**AIM OF THE TASK**
Could you copy every line from the material below in which "width" appears?

━━ SUPPLIED MATERIAL

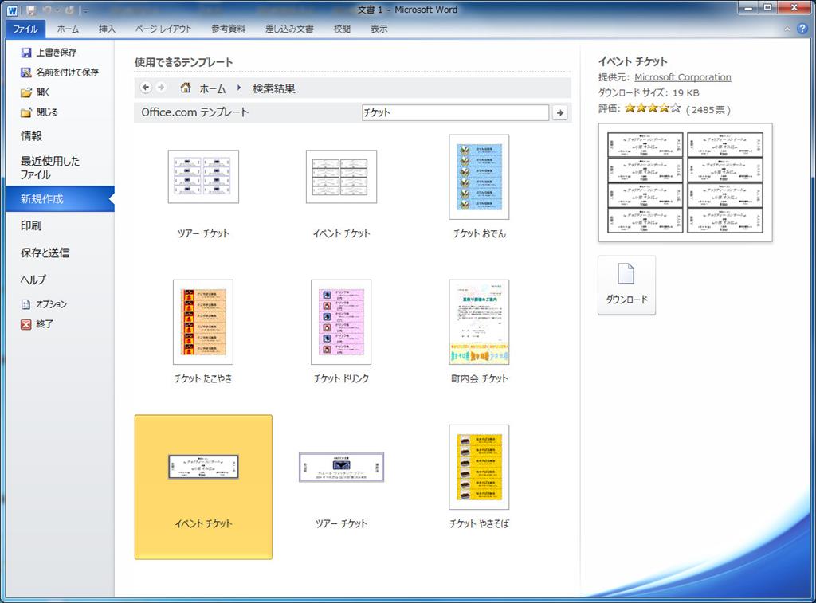Open Word options (オプション)

click(x=26, y=304)
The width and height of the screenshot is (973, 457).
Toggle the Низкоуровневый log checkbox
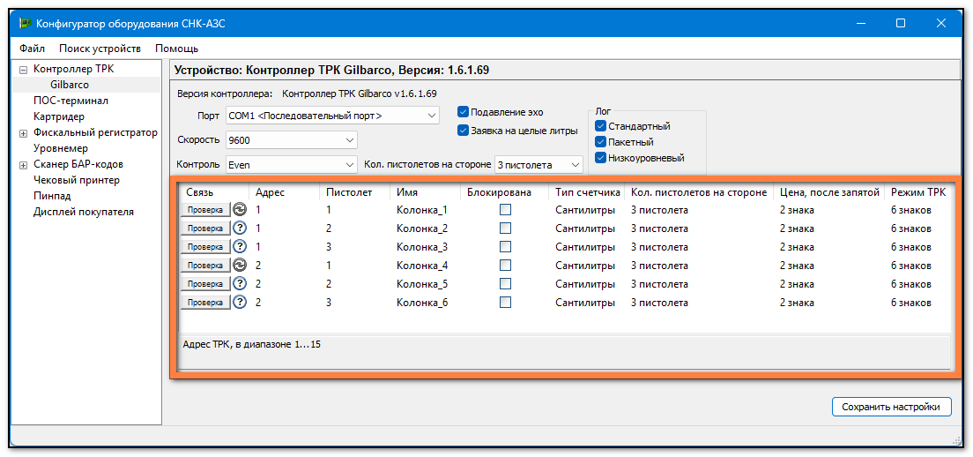pyautogui.click(x=601, y=158)
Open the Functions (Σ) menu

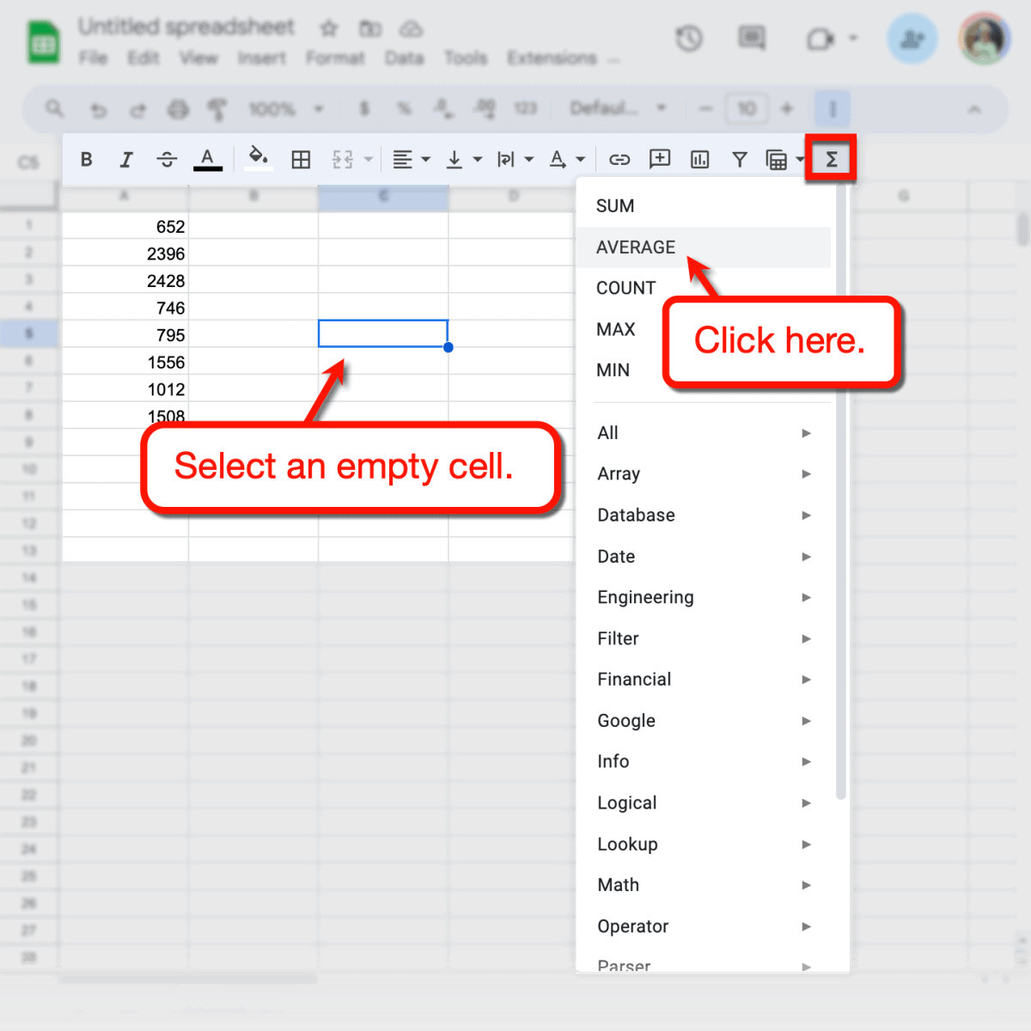pos(831,159)
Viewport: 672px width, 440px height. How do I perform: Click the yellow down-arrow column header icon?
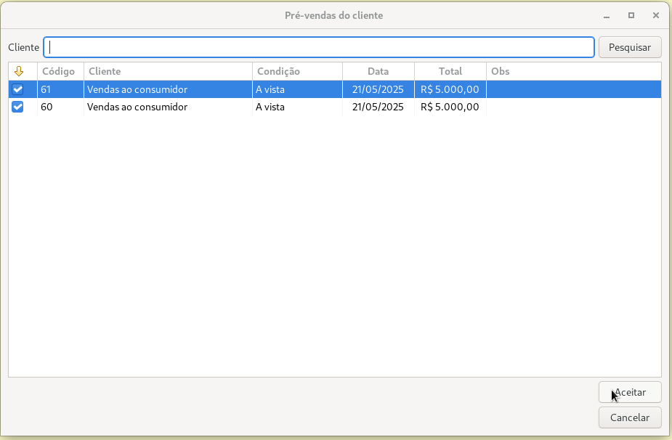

━━━━

**EXERCISE RESULT**
The width and height of the screenshot is (973, 457).
Viewport: 672px width, 440px height. How do I perform: Click the yellow down-arrow column header icon?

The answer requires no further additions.